Other areas of criminal activity have also been the object of new initiatives. On 20 January, following the granting of special powers to the judiciary by Ayatollah Khomeini to speed up the punishment of crime, Chief Justice Ardebili called for "speedy implementation of justice" in a Friday prayer sermon in Tehran. He complained that the existing procedures allowed long delays, with many legal steps and formalities before verdicts could be carried out. He referred to two circulars which had been sent to judicial and other authorities throughout the country giving instructions that trials should be "immediate" so that cases could be brought to a close in a matter of three, four or five days. Legal loopholes, which delayed the execution of justice, should be eliminated and criminal must be made to know that: between committing a crime and your execution there will be a difference of then days maximum. In a subsequent sermon on 10 February, Ayatollah Aredebili welcomed the judiciary's response to the new directives and cited examples where offenders had been tried and executed within a few days.

Following this dozens of people have been executed all over Iran for offences such as murder, rape and armed robbery. Executions for these offences have always been common, but the opening months of 1989 have seen a dramatic increase in their number: Amnesty International has recorded over 250 between January and the end of May, as opposed to a total of 147 officially-announced executions recorded by Amnesty International for all criminal offences (including drug-trafficking) in the whole of 1988.

Among the victims of these executions have been 26 people, 14 of them women, stoned to death on charges of adultery, prostitution or pimping. Stoning to death is prescribed by the Islamic Penal Code of Iran as the penalty for a variety of sexual offences. According to the Code's provisions, publicly confirmed by ayatollah Mohammad Gilani, a judge and member of the council of Guardians in a series of Iranian television programs on Islamic law some years ago, the stones used should not be large enough for the victim to be killed immediately, or "too small to be defined as stones". The punishment is thus designed to prolong the victim's ordeal and cause the maximum amount of suffering.

Stoning in Iran takes place in public.

For example in April, in the city of Busheher 12 women and 3 men were stoned to death in a football stadium. Press reports state that thousands of spectators have sometimes been present, and in some instances have referred to the public participating in the stoning.

Amnesty International is deeply concerned not only by the very high numbers of executions taking place in Iran, but by the fact that under the new directives to the judiciary they are likely to result from increasingly summary and arbitrary arrest and trial procedures. With insufficient time for evidence to be gathered and assessed, thus increasing the risk of people being executed for offences they did not commit. In this context the organization notes that a 25-member body was appointed by Ayatollah Khomeini to carry out an urgent review of Iran's Constitution, including the provisions relating to the Judiciary.

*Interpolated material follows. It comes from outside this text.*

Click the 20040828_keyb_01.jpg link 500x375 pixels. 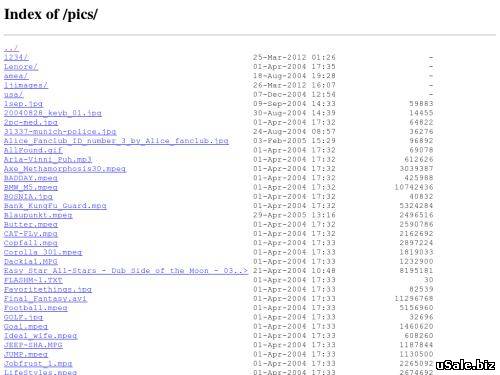coord(53,113)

It seems that proposed amendments resulting from this review are to be put to the vote by public referendum at the same time as the presidential elections scheduled for August.

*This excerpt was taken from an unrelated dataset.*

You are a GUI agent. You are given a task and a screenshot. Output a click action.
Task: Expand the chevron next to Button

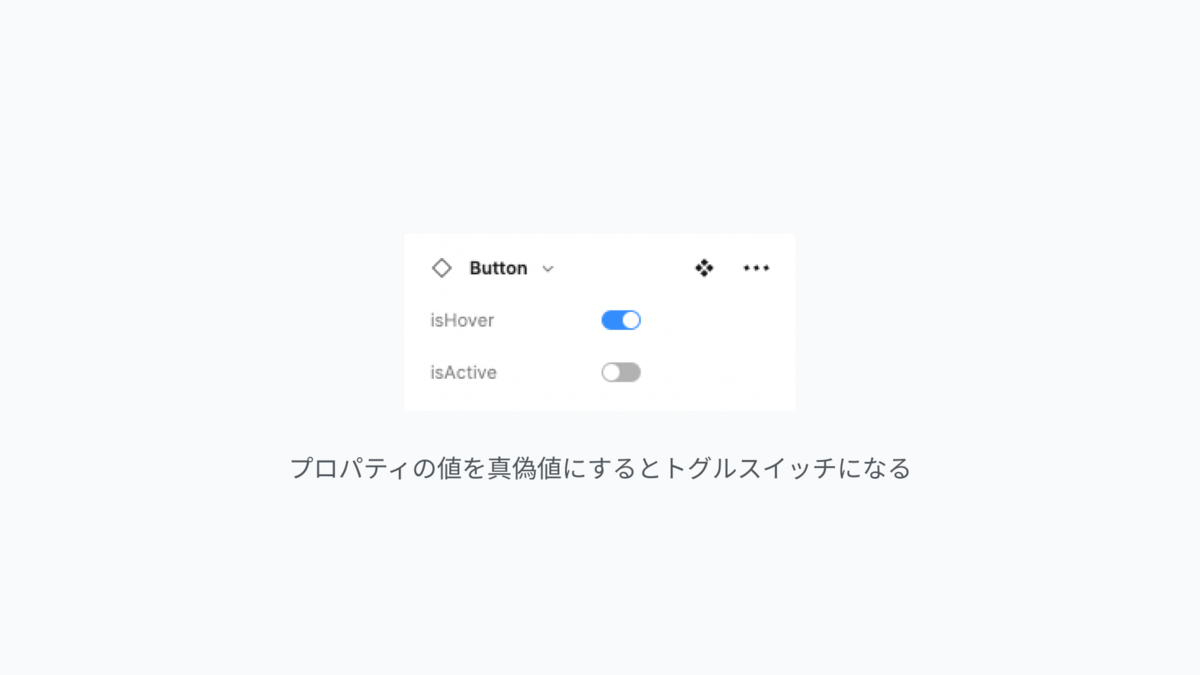548,269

Amnesty International has frequently urged the Iranian authorities to review both the provisions and the implementation of the Islamic Penal Code of Iran, to enforce existing constitutional safeguards for human rights and to ensure that Iranian legislation and administration of justice conform to international human rights standards such as those embodied in the international covenant on Civil an political Rights, which Iran has ratified. Amnesty International hopes that the present review will lead to a system of justice, which will ensure respect for the fundamental human rights of all Iranian subjects. In this respect, the organization refers the Iranian authorities to the detailed recommendations contained in its 1987 report Iran: Violations of Human Rights (MDE 13/09/87) and the conclusions reached in the above-mentioned report of the Special Representative on Iran to the United Nations Commission on Human Rights.